INTRODUCTION

Expression of the majority of proteins and other cellular constituents within bacteria such as Escherichia coli appears to be homogeneous within the bacterial population, changing only in response to specific alterations in the environment. Moreover, for most cellular properties, environmental change appears to elicit a uniform response from each cell. However, for a subset of genes, expression is restricted to a fraction of the population. In this more unusual mode of gene regulation, termed phase variation, individual cells switch between expressing (ON) and non-expressing (OFF) states reversibly at frequencies that can be as high as one switch per cell per generation to one switch per 10,000 cells per generation. Thus, at the level of an individual cell, it appears that, in molecular terms, one or more of the steps that are required for phase switching occurs at a low frequency.

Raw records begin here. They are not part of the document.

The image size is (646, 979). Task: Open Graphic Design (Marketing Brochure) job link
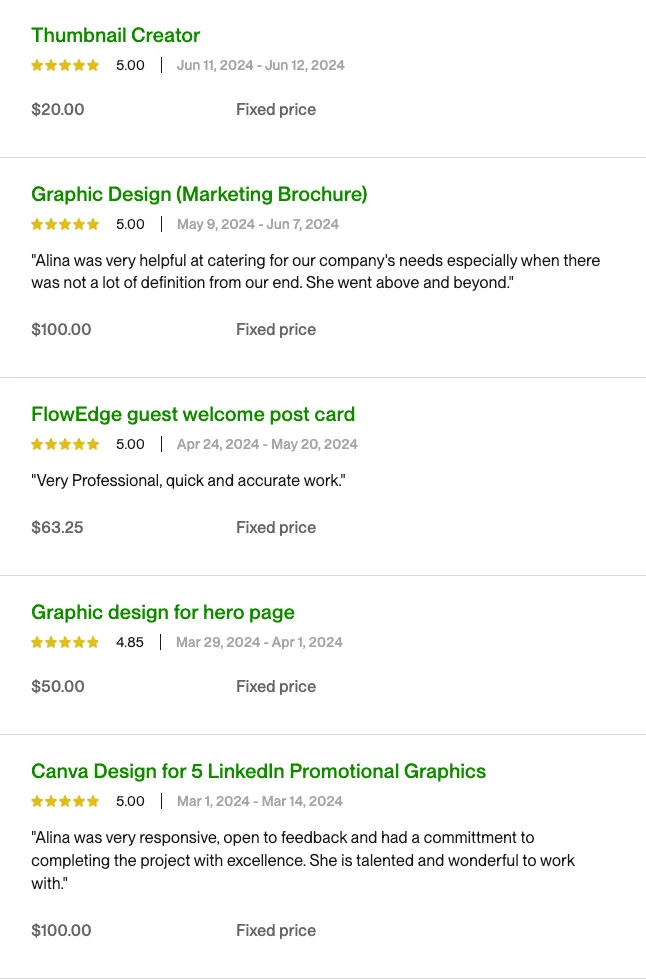(x=199, y=194)
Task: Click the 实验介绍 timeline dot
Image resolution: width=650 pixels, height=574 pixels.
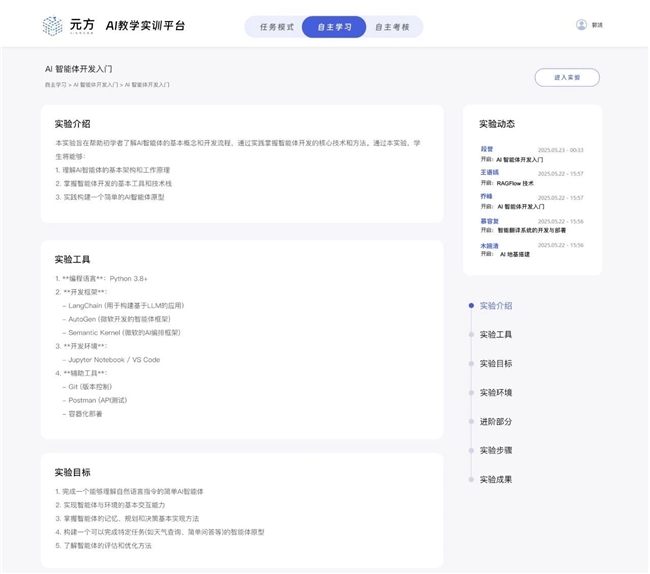Action: (x=471, y=306)
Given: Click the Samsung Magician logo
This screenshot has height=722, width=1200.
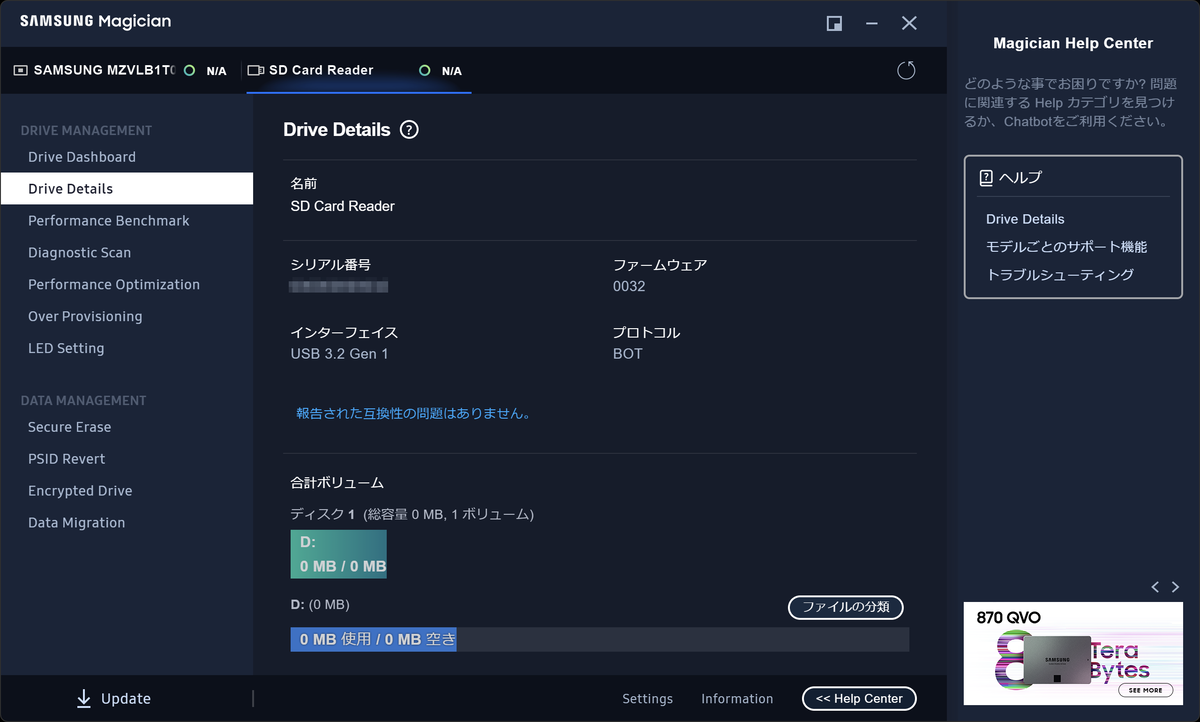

Furthermore, phase variation appears to be a random or stochastic process. According to this hypothesis, the molecular events leading to phase switching occur with equal probability for each cell in a given phase over the course of the cell cycle. As described in more detail below, phase variation is nevertheless regulated in most (if not all) phase variable systems in E. coli in response to specific environmental signals. Where regulation does occur, it seems likely that switching still occurs at random, even though the regulation results in switching at a different frequency. In the related phenomenon of antigenic variation, different cells express variants of the same protein or other macromolecule.